Impact: The project demonstrated advancements in optimizing yeast protein production for salmon feed. By successfully scaling up fermentation processes and evaluating various cell disruption methods, the project provided valuable insights into the feasibility and economic viability of using yeast as a protein source in aquaculture feed. The collaboration between industry and academic institutions facilitated knowledge transfer and innovation, paving the way for more sustainable and cost-effective solutions in fish farming. Despite the lack of improvement with autolyzed yeast in animal trials, the overall findings highlight the potential of dried yeast as a promising alternative to traditional fishmeal, contributing to the sustainability and efficiency of aquaculture.
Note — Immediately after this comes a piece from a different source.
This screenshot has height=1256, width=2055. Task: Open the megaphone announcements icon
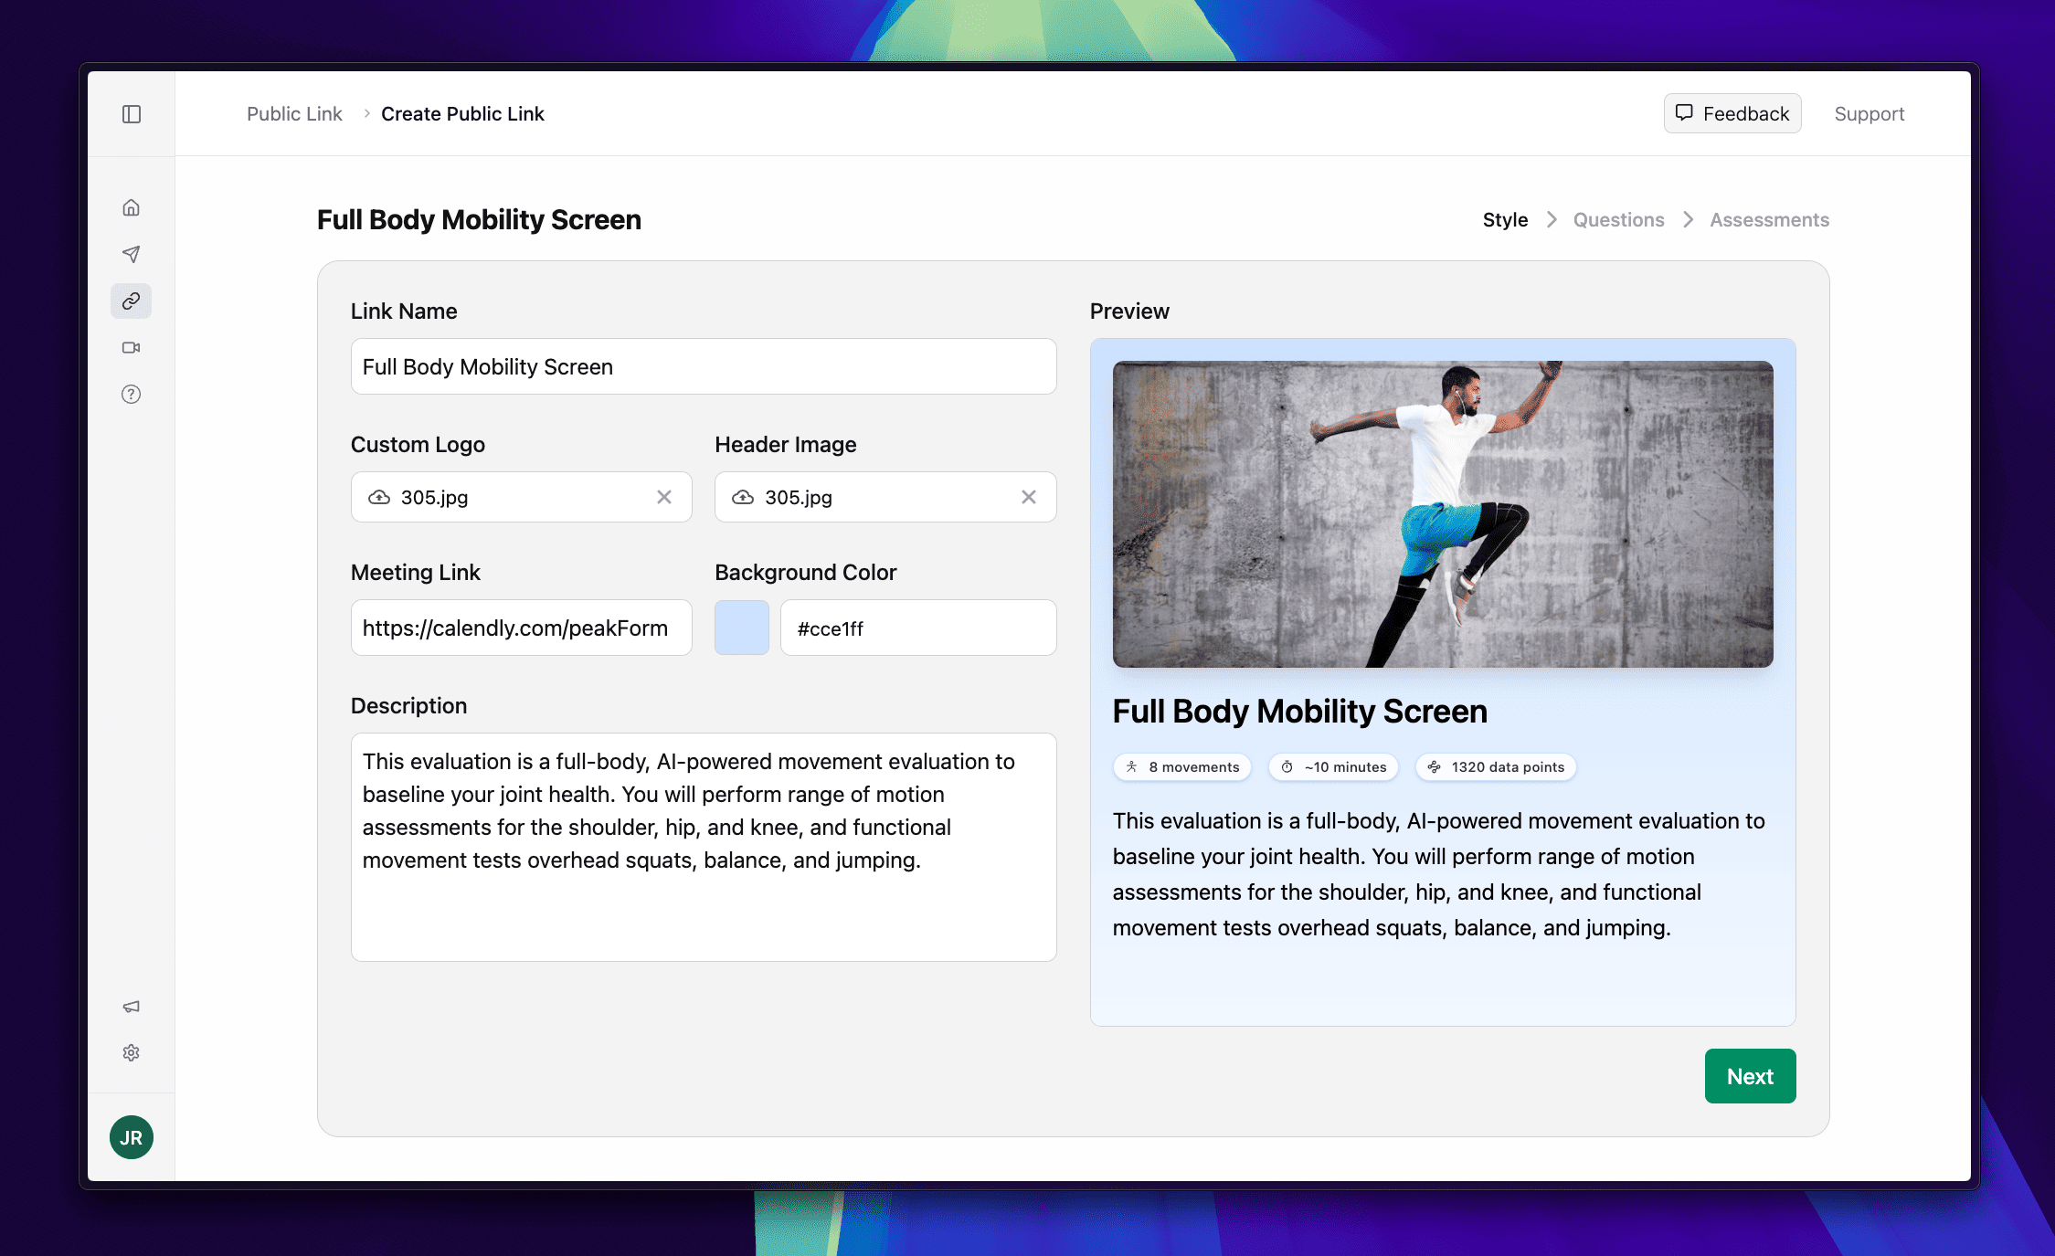pyautogui.click(x=132, y=1007)
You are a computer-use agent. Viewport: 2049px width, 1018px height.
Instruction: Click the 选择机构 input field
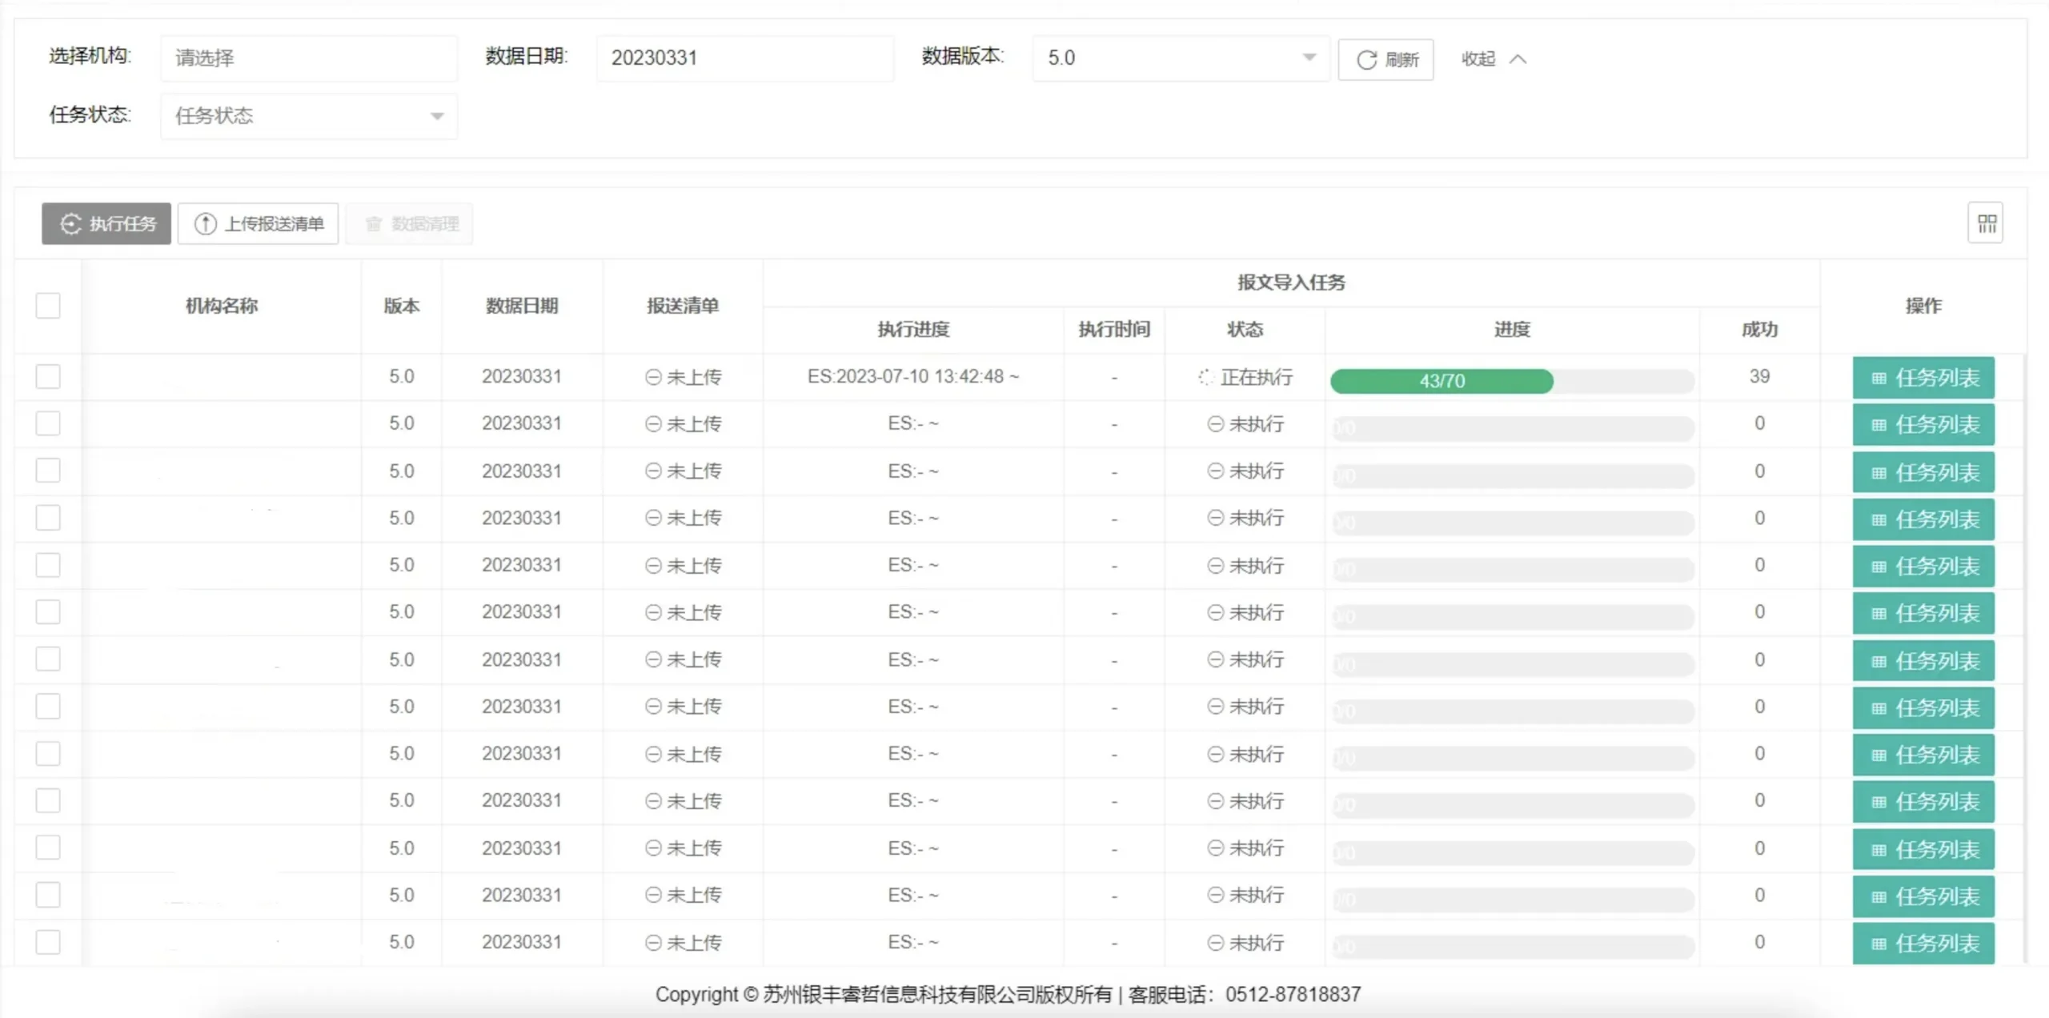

This research project is the result of an agreement between Skretting, SINTEF and NORCE for the development of the
new single cell protein product.
Today, Skretting predicts that new sustainable sources of feed ingredients will be increasingly important for securing the
future production of aquaculture feed and it is then continuously scouting for alternative protein sources for
aquaculture feed ingredients. Skretting has embarked upon a series of ambitious, company-wide strategies that aim to
drive the aquaculture feeds expansion of the company, while following the principle to contribute to the reduction of
the aquaculture industries’ reliance on marine ingredients and ingredients that have a high environmental footprint.
The main idea of this project is to prepare for the future by developing yeast biomass into a high-quality protein source affordable to be used in salmon feeds. This can be achieved by development of a new processes for increasing protein digestibility and possibly increasing protein content of the yeast biomass. The knowledge created in this project will be used to scale-up and build an industrial process for the new yeast product.